A new medical study from Stanford University focusing on consumer fitness tracker reliability found Apple Watch to be the most accurate heart rate monitor out of seven popular devices, though all products tested failed in terms of calorie counting.
Published in the Journal of Personalized Medicine on Wednesday, the study seeks to determine the validity of readings from commonly worn fitness trackers. The growing number of consumers buying and wearing devices with biometric capabilities presents a unique opportunity for preventative cardiovascular medicine, but error rates of these commercial products are largely unknown, the study says.
"People are basing life decisions on the data provided by these devices," Euan Ashley, DPhil, FRCP, professor of cardiovascular medicine, of genetics and of biomedical data science at Stanford said in a statement. He went on to say that consumer devices are not bound by the same regulations as medical-grade equipment, making it difficult for doctors to quantify or otherwise apply generated data to diagnoses.
To better understand the limitations of popular fitness trackers, the study pit the Apple Watch, Basis Peak, Fitbit Surge, Microsoft Band, MIO Alpha 2, PulseOn and Samsung Gear S2 against FDA approved equipment.
A total of 60 volunteers (31 women and 29 men) donned up to four consumer devices and participated in 80 physical tests ranging from cycling to running. Test subjects were simultaneously monitored by a 12-lead electrocardiogram and continuous clinical grade indirect calorimetry, the latter measuring for expired gas.
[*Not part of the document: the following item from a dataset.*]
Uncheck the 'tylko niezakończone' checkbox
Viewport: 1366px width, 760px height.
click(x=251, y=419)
Researchers set an acceptable error rate at 5 percent.
Apple Watch achieved the highest heart rate accuracy across measured modes of activity with an error rate of 2 percent, followed by the Basis Peak and Fitbit Surge. Samsung's Gear S2 exhibited the highest HR error rate at 6.8 percent, outside of the study's acceptable limits.
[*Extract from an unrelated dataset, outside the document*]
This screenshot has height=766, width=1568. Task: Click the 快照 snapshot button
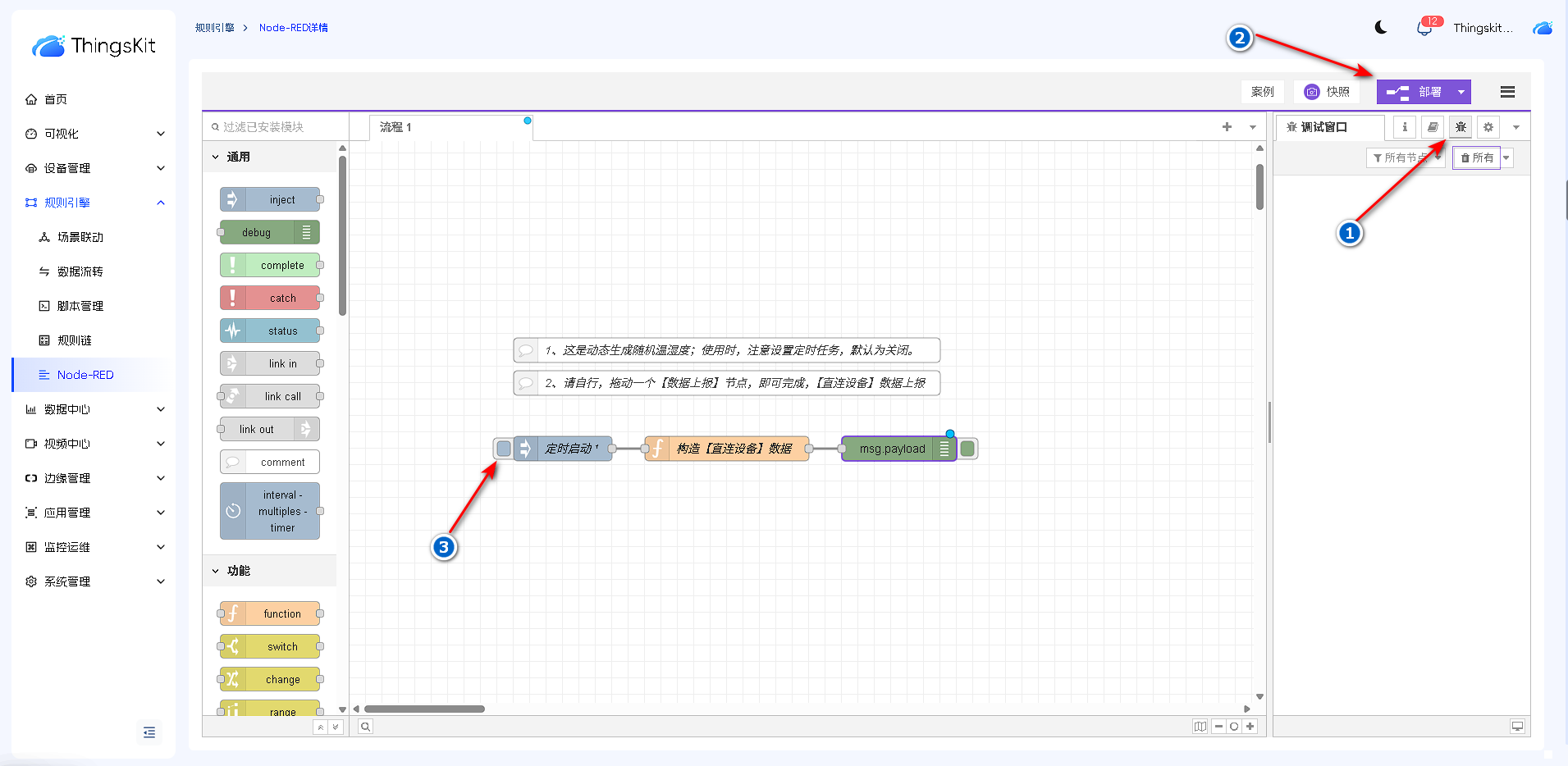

All devices fared poorly in energy expenditure, or calorie counting, tests. The most accurate device, Fitbit's Surge, managed an error rate of 27.4 percent, while the least accurate product, the PulseOn, put in a dismal performance of 92.6 percent. Interestingly, the devices logged the lowest error rates during activities like walking and running, while low impact tasks like sitting tracked measurably worse with an average error rate of 52.4 percent.
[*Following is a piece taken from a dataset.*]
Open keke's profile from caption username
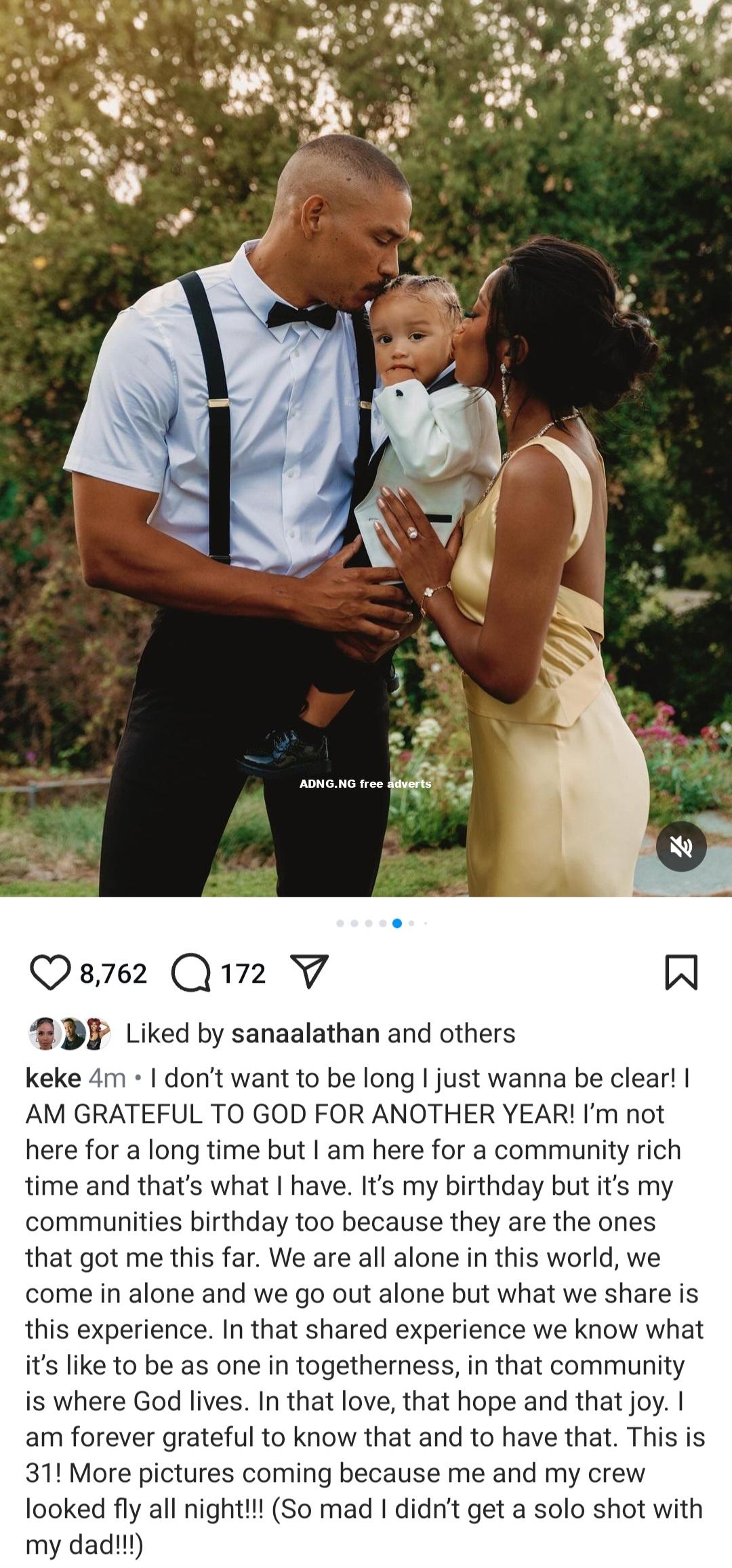 pyautogui.click(x=53, y=1078)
"The heart rate measurements performed far better than we expected, but the energy expenditure measures were way off the mark," Ashley said. "The magnitude of just how bad they were surprised me."
Researchers were unsure as to why energy expenditure rates were so far off from gold standard equipment, but the study notes each device uses its own proprietary algorithm for calculating calorie burn. These calculations are in large part based on individual user metrics like height, weight, BMI, fitness level, age and more. Whereas heart rate is measured directly from a user's wrist, calorie burn is an estimate derived through complex algorithms.
Ashley and his team are working on an extension to the study that takes testing beyond the laboratory and out into the real world.